Saturday, 26 March 2011

Data distribution in MySQL Cluster

MySQL Cluster distributes rows amongst the data nodes in a cluster, and also provides data replication. How does this work? What are the trade offs?

Table fragments

Tables are 'horizontally fragmented' into table fragments each containing a disjoint subset of the rows of the table. The union of rows in all table fragments is the set of rows in the table. Rows are always identified by their primary key. Tables with no primary key are given a hidden primary key by MySQLD.

By default, one table fragment is created for each data node in the cluster at the time the table is created.

Node groups and Fragment replicas

The data nodes in a cluster are logically divided into Node groups. The size of each Node group is controlled by the NoOfReplicas parameter. All data nodes in a Node group store the same data. In other words, where the NoOfReplicas parameter is two or greater, each table fragment has a number of replicas, stored on multiple separate data nodes in the same nodegroup for availability.

One replica of each fragment is considered primary, and the other(s) are considered backup replicas. Normally, each node contains a mix of primary and backup fragments for every table, which encourages system balance.

Which replica to use?

The primary fragment replica is used to serialise locking between transactions concurrently accessing the same row. Write operations update all fragment replicas synchronously, ensuring no committed data loss on node failure. Read operations normally access the primary fragment replica, ensuring consistency. Reads with a special lock mode can access the backup fragment replicas.

Primary key read protocol

When an NdbApi client (for example a MySQLD process) wants to read a row by primary key, it sends a read request to a data node acting as a Transaction Coordinator (TC).
The TC node will determine which fragment the row would be stored in from the primary key, decide which replica to access (usually the primary), and send a read request to the data node containing that fragment replica. The data node containing the fragment replica then sends the row's data (if present) directly back to the requesting NdbApi client, and also sends a read acknowledgement or failure notification back to the TC node, which also propagates it back to the NdbApi client.

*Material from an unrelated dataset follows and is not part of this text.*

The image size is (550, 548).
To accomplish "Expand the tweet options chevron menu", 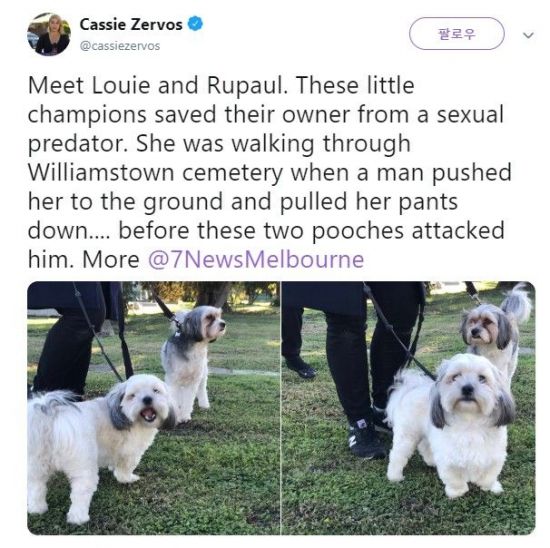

Minimising inter data node hops

The 'critical path' for this protocol in terms of potential inter-data-node hops is four hops :

Client -> TC -> Fragment -> TC -> Client

To minimise remote client experienced latency, ideally two inter-node hops can be avoided by having the TC node and the Fragment replica(s) on the same node. This requires controlling the choice of node for TC based on the primary key of the data which will be read. Where a transaction only reads rows stored on the same node as its TC, this can improve latency and system efficiency.

Distribution awareness

From NdbApi, users can specify a table and key when starting a transaction. The transaction will then choose a TC data node based on where the corresponding row's primary fragment replica is located in the system. This mechanism is sometimes referred to as 'transaction hinting'.

The Ndb handler in MySQLD generally waits for the first primary key lookup in a user session before starting an NdbApi transaction, so that it can choose a TC node based on this. This is a best-effort attempt at having the data node acting as TC colocated with the accessed data. This feature is usually referred to as 'Distribution Awareness'.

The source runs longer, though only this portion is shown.